READING PASSAGE →
○ ○ ○

2 The lesson time for Liberal Studies and each elective subject is 250 hours (or 10% of the total allocation time) for planning purpose, and schools have the flexibility to allocate lesson time at their discretion in order to enhance learning and teaching effectiveness and cater for students’ needs.
“250 hours” is the planning parameter for each elective subject to meet local curriculum needs as well as requirements of international benchmarking. In view of the need to cater for schools with students of various abilities and interests, particularly the lower achievers, “270 hours” was recommended to facilitate schools’
planning at the initial stage and to provide more time for teachers to attempt various teaching methods for the SS curriculum. Based on the calculation of each elective subject taking up 10% of the total allocation time, 2500 hours is the basis for planning the 3-year senior secondary curriculum. This concurs with the reality check and feedback collected from schools in the short-term review, and a flexible range of 2400±200 hours is recommended to further cater for school and learner diversity.
As always, the amount of time spent in learning and teaching is governed by a variety of factors, including whole-school curriculum planning, learners’ abilities and needs, students’ prior knowledge, teaching and assessment strategies, teaching styles and the number of subjects offered. Schools should exercise professional judgement and flexibility over time allocation to achieve specific curriculum aims and objectives as well as to suit students' specific needs and the school context.

○ ○ ○

PROBLEMS AND TASKS →
**A)** Translate this sentence from the lesson-time passage into Spanish: "“250 hours” is the planning parameter for each elective subject to meet local curriculum needs as well as requirements of international benchmarking."
**B)** Answer these questions using the lesson-time passage:
(i) How many hours of lesson time are set for Liberal Studies and each elective subject for planning purposes?
(ii) How many hours form the basis for planning the 3-year senior secondary curriculum?
(iii) What flexible range of hours is recommended to further cater for school and learner diversity?
**C)** Reproduce the part of the lesson-time passage that opens with the words containing "2 The lesson" and closes with "for students’ needs.".

INPUT DATA →
○ ○ ○

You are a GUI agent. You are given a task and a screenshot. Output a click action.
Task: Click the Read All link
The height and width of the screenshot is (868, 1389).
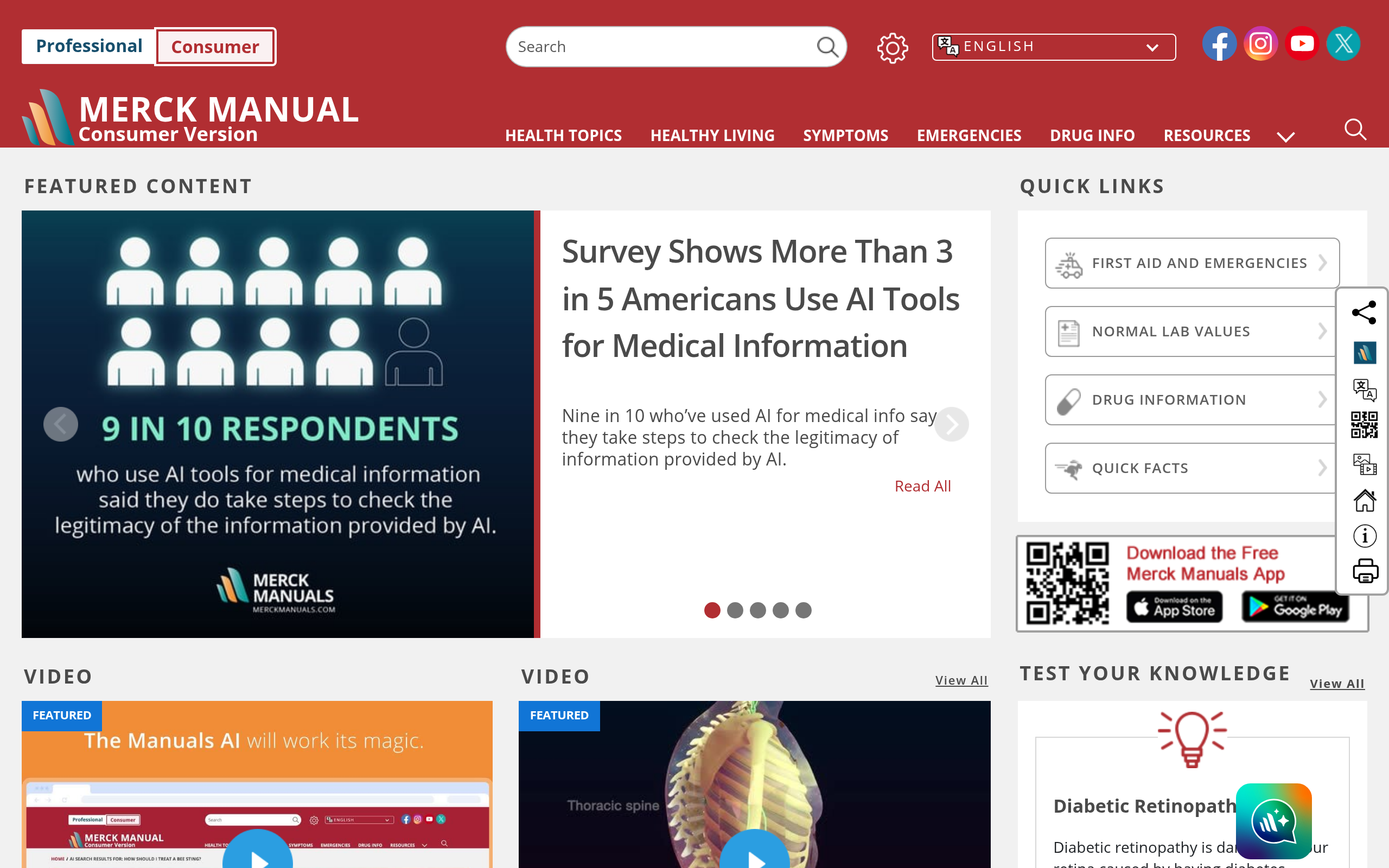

○ ○ ○

ANSWERS TO EACH TASK →
**A)** «250 horas» es el parámetro de planificación de cada asignatura optativa para satisfacer las necesidades curriculares locales, así como los requisitos de la evaluación comparativa internacional.

**B)**
(i) 250 hours (or 10% of the total allocation time)
(ii) 2500 hours
(iii) 2400±200 hours

**C)**
2 The lesson time for Liberal Studies and each elective subject is 250 hours (or 10% of the total allocation time) for planning purpose, and schools have the flexibility to allocate lesson time at their discretion in order to enhance learning and teaching effectiveness and cater for students’ needs.